[Records from a dataset]

- Opening Delimiter -

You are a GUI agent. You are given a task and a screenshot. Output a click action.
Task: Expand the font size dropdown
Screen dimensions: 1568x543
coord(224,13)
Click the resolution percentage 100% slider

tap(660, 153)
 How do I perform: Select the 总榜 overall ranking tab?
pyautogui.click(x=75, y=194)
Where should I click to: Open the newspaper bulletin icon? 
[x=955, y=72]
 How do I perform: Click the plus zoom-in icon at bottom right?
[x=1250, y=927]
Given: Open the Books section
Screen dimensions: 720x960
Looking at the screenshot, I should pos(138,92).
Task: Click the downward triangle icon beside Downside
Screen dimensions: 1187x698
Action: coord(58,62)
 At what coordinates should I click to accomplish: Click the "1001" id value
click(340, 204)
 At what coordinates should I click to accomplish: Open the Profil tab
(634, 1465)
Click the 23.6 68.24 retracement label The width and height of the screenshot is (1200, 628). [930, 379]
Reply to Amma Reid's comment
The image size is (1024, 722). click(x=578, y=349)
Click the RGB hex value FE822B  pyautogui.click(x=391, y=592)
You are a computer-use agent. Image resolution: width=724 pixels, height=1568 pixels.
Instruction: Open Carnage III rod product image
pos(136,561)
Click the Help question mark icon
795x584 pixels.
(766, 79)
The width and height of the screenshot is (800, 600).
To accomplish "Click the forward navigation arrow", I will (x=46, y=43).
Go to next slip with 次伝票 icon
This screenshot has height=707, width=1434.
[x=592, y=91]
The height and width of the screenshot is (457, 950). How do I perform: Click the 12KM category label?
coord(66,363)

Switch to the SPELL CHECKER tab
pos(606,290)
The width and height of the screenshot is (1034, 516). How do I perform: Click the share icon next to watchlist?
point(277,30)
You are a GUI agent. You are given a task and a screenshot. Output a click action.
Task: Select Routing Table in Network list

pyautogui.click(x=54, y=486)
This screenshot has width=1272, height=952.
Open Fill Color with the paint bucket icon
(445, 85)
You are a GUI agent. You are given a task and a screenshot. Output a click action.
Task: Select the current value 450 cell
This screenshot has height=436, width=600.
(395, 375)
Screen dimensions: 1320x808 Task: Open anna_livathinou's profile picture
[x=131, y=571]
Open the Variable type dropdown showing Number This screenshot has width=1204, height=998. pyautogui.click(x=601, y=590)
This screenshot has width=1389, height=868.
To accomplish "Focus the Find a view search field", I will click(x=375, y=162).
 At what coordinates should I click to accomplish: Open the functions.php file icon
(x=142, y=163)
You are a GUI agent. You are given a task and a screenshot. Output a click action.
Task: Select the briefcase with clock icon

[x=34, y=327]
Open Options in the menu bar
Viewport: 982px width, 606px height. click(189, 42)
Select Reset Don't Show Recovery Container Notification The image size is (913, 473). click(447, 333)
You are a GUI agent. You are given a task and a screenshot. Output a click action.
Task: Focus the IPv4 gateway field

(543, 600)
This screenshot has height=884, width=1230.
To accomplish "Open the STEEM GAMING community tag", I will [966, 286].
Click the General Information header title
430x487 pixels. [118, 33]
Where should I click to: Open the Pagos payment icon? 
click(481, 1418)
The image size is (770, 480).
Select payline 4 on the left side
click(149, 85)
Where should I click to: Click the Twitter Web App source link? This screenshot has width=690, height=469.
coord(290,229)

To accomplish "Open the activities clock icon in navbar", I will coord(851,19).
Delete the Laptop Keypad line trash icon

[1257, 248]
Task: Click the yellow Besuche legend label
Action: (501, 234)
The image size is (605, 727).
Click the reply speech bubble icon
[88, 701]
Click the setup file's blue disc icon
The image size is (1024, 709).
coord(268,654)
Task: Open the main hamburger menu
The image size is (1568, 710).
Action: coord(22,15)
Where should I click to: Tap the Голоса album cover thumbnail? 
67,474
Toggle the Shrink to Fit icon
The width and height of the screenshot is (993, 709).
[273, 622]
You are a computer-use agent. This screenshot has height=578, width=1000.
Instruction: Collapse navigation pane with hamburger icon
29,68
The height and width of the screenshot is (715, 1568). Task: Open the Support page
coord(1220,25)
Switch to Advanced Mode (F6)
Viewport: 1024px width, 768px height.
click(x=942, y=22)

- Closing Delimiter -

Description of the task
Set down exactly the lines that begin the records and continue through the line bearing "You are a computer-use agent. Image"; include both ends.

Problem solution
You are a GUI agent. You are given a task and a screenshot. Output a click action.
Task: Expand the font size dropdown
Screen dimensions: 1568x543
coord(224,13)
Click the resolution percentage 100% slider

tap(660, 153)
 How do I perform: Select the 总榜 overall ranking tab?
pyautogui.click(x=75, y=194)
Where should I click to: Open the newspaper bulletin icon? 
[x=955, y=72]
 How do I perform: Click the plus zoom-in icon at bottom right?
[x=1250, y=927]
Given: Open the Books section
Screen dimensions: 720x960
Looking at the screenshot, I should pos(138,92).
Task: Click the downward triangle icon beside Downside
Screen dimensions: 1187x698
Action: coord(58,62)
 At what coordinates should I click to accomplish: Click the "1001" id value
click(340, 204)
 At what coordinates should I click to accomplish: Open the Profil tab
(634, 1465)
Click the 23.6 68.24 retracement label The width and height of the screenshot is (1200, 628). [930, 379]
Reply to Amma Reid's comment
The image size is (1024, 722). click(x=578, y=349)
Click the RGB hex value FE822B  pyautogui.click(x=391, y=592)
You are a computer-use agent. Image resolution: width=724 pixels, height=1568 pixels.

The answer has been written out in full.